# ACTIONS TO TAKE
(1) In the Ak Miller feature, how much was the Devin sports car bodywork on Miller's 1958 car said to weigh?
(2) Write out the passage of the Ak Miller feature starting at "This weekend, as" and ending at "in the world.".

# EXCERPT TO READ
NHRA - National Hot Rod Association

What if we told you NHRA's first vice president dominated Pikes Peak in the '60s

After he helped found NHRA, Ak Miller became the man to beat in a sports car on America's mountain
18 Jun 2026
David Kennedy
Feature
Ray Brock Ak Miller and Wally Parks at Pikes Peak 1958.j

This weekend, as competitors prepare for the 104th running of the Pikes Peak International Hill Climb, few fans realize that one of the most successful racers in the mountain's early sports car era was also one of the founding officers of the National Hot Rod Association.

Long before there were Wally trophies, Mission Foods Drag Racing Series championships, or 345-mph Top Fuel dragsters, NHRA co-founder and first Vice President Ak Miller was carrying the hot rodding spirit to one of the most demanding races in the world.

And winning.

Miller had a genuine addiction to speed. If there was a race anywhere in America, chances are Ak Miller either entered it, won it, or figured out a way to make it faster. His racing résumé stretched across nearly every form of motorsports imaginable. Dry lakes competition. Bonneville. Baja. The Mexican Pan American Road Race. The Mille Miglia in Italy. Motorcycle racing. Land speed records. NHRA drag racing. And Pikes Peak. 

In 1958, Ak Miller entered a tube-chassis race car powered by a ’57 small-block Chevrolet engine with Hilborn fuel injection backed by a Corvette four-speed. The car featured a ’56 Chevy coil-spring front suspension and was clothed in lightweight Devin sports car bodywork, said to weigh 76 pounds, and molded on a Ferrari Monza—combining hot-rodding ingenuity with purpose-built racing technology.  According to HOT ROD magazine, Miller's engine utilized a C&T Automotive stroker kit to increase displacement to 340 cubic inches and was equipped with a camshaft he ground himself. Visible in the photo are the National Hot Rod Association oval affixed to the passenger-side windshield and a special HOT ROD Magazine SPL.  (which was code for race car)  displayed on the front fender.

# PROVIDED DATA
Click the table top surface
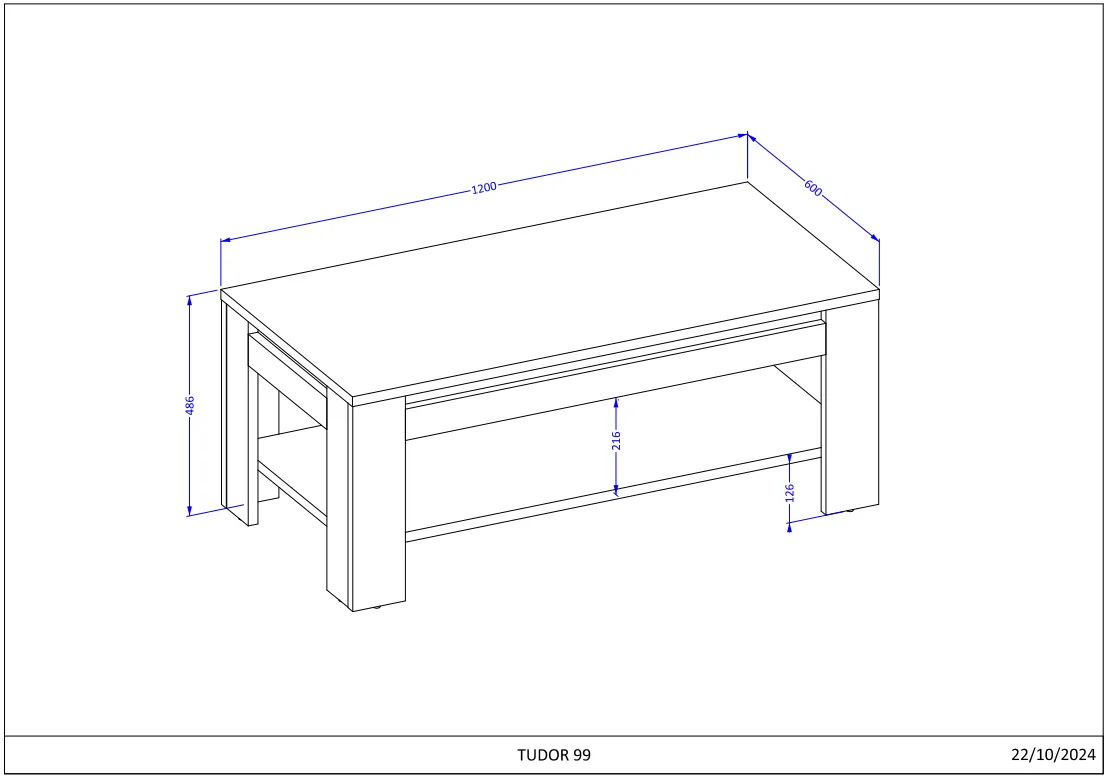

# SOLVED PROBLEMS
(1) 76 pounds

(2)
This weekend, as competitors prepare for the 104th running of the Pikes Peak International Hill Climb, few fans realize that one of the most successful racers in the mountain's early sports car era was also one of the founding officers of the National Hot Rod Association.

Long before there were Wally trophies, Mission Foods Drag Racing Series championships, or 345-mph Top Fuel dragsters, NHRA co-founder and first Vice President Ak Miller was carrying the hot rodding spirit to one of the most demanding races in the world.